Video perjalanan, modifikasi, tips berkendara, review aksesori, perawatan kendaraan, hingga dokumentasi kegiatan komunitas dapat menjadi konten yang menarik perhatian. Bahkan, kegiatan touring dapat dikemas menjadi konten perjalanan yang memiliki nilai hiburan.
Dari sinilah muncul berbagai peluang cuan. Anggota komunitas dapat bekerja sama dengan bengkel, toko aksesori, produsen perlengkapan berkendara, tempat wisata, hingga brand otomotif. Komunitas dengan engagement tinggi juga berpotensi menjadi partner untuk kegiatan promosi dan event.
Pertemuan komunitas hobi pada 2026 bahkan memperlihatkan bagaimana otomotif dapat berdampingan dengan kategori hobi lain seperti sepeda, fotografi, diecast, model kit, dan action figure dalam satu ekosistem.
Gaming: Dari Mabar Menjadi Industri Konten
Perkembangan komunitas gaming menunjukkan bahwa hobi bermain gim dapat memiliki banyak jalur monetisasi. Seorang gamer tidak harus menjadi atlet esports profesional untuk memperoleh penghasilan.

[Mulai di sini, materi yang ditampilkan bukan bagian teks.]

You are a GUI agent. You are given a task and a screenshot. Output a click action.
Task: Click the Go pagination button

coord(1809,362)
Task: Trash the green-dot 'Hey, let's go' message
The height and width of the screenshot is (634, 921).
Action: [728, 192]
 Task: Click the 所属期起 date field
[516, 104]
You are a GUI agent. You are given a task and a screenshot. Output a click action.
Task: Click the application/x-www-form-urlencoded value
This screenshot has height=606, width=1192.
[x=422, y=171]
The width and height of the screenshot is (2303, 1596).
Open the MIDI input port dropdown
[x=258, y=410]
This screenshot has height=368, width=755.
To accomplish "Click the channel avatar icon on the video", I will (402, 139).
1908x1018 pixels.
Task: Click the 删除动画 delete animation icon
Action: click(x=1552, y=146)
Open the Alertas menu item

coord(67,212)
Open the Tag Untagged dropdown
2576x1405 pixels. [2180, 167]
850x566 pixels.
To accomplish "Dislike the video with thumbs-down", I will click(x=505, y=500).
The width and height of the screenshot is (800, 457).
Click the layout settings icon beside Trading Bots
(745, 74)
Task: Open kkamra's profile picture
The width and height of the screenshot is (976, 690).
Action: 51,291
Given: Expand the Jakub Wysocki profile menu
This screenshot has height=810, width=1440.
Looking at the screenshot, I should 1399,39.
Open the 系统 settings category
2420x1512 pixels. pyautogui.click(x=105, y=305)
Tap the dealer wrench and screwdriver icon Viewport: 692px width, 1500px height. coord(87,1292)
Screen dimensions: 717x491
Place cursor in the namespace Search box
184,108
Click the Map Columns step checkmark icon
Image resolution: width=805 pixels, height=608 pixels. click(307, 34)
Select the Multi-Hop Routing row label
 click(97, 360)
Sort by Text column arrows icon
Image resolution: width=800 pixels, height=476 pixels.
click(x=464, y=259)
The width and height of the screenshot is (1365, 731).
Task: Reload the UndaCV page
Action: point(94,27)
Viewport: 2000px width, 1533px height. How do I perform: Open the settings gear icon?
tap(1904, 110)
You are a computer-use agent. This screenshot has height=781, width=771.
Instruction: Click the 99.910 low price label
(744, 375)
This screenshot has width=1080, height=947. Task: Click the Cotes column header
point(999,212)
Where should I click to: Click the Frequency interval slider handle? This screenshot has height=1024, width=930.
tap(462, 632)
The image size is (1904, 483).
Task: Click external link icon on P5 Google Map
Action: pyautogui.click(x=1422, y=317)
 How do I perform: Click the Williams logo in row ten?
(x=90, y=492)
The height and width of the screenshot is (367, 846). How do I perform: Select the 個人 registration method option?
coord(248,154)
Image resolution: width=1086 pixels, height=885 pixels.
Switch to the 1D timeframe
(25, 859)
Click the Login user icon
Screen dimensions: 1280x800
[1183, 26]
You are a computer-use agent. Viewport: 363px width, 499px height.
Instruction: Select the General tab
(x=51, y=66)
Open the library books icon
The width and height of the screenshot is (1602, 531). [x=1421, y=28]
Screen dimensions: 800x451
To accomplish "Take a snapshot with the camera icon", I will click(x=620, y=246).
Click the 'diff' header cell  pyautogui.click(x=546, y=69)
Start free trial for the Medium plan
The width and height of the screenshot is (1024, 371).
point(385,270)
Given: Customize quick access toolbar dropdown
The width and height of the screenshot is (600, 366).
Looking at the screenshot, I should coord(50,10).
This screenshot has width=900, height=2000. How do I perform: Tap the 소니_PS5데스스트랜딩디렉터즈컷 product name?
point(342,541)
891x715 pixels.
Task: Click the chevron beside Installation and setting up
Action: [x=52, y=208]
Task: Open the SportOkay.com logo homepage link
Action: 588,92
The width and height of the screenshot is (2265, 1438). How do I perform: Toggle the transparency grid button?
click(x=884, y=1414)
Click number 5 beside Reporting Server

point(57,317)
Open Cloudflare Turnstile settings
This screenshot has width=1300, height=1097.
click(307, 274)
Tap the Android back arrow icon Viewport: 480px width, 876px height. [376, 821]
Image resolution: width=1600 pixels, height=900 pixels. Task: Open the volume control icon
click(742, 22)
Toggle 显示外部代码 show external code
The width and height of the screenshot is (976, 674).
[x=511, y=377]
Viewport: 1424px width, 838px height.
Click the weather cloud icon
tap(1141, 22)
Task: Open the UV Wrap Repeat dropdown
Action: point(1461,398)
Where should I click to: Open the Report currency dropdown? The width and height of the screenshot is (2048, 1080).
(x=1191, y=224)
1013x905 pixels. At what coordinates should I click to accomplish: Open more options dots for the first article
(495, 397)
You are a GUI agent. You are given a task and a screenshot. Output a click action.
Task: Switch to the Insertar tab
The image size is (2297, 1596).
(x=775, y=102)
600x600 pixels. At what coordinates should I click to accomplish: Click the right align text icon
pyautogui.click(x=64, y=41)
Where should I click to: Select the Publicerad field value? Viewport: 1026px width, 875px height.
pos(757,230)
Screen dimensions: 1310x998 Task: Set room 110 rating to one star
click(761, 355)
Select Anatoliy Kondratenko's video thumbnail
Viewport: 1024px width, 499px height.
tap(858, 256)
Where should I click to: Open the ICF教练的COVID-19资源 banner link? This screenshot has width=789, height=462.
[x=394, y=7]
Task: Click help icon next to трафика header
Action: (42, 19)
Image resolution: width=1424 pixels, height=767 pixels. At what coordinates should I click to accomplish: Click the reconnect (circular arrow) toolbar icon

Ada peluang melalui streaming, pembuatan video, sponsorship, affiliate marketing, penyelenggaraan turnamen komunitas, jasa coaching, hingga penjualan merchandise. Sementara itu, komunitas dapat memperoleh pemasukan melalui kerja sama dengan brand, tiket event, atau kolaborasi dengan penyelenggara turnamen.
Kekuatan terbesar komunitas gaming adalah interaksi. Anggota bukan hanya menonton, tetapi juga ikut berdiskusi, bermain bersama, mengikuti kompetisi, dan membangun identitas kelompok. Hal tersebut membuat komunitas gaming memiliki potensi engagement yang tinggi.
Fotografi: Karya Visual Bisa Menjadi Produk
Fotografi juga menjadi salah satu hobi yang semakin mudah dikembangkan melalui komunitas digital. Para fotografer dapat berbagi hasil karya, berdiskusi mengenai kamera, bertukar teknik editing, hingga mengadakan hunting foto bersama.
Komunitas fotografi bahkan mempertemukan fotografer profesional dan amatir dalam satu ruang. Salah satu komunitas fotografi yang terhubung melalui jejaring komunitas detik.com, misalnya, menjadi wadah bagi pelaku seni fotografi di Indonesia.
Dari komunitas tersebut, peluang ekonominya cukup beragam. Fotografer dapat mendapatkan klien, menjual preset atau karya digital, membuka kelas fotografi, menawarkan jasa dokumentasi, hingga mendapatkan kerja sama dari brand kamera dan aksesori.
Dengan kata lain, komunitas dapat menjadi tempat membangun portofolio sekaligus jaringan profesional.
Action Figure dan Kolektor: Ketika Koleksi Menjadi Aset
Komunitas kolektor action figure juga memiliki daya tarik tersendiri. Bagi sebagian orang, mengoleksi action figure bukan sekadar membeli mainan, tetapi menjadi bagian dari passion dan identitas.
Media sosial membuat aktivitas kolektor semakin menarik karena mereka dapat memamerkan koleksi, membahas kelangkaan suatu produk, membuat video unboxing, melakukan review, serta bertukar informasi mengenai rilisan terbaru.
Di sisi lain, komunitas kolektor juga menciptakan pasar tersendiri. Transaksi jual beli, lelang, pameran, merchandise, hingga event komunitas dapat menjadi sumber perputaran ekonomi.
Perkembangan event hobi di Indonesia menunjukkan bahwa kategori seperti action figure, diecast, model kit, barang vintage, memorabilia, fotografi, dan otomotif mulai bertemu dalam ekosistem komunitas yang lebih luas.
Bagaimana Komunitas Bisa Menghasilkan Uang?
Ada beberapa pola monetisasi yang kini semakin umum digunakan komunitas.
Pertama, sponsorship. Komunitas dengan anggota aktif dan audiens yang relevan dapat menawarkan kerjasama kepada brand. Nilainya bukan sekadar jumlah followers, tetapi seberapa kuat komunitas tersebut mempengaruhi anggotanya.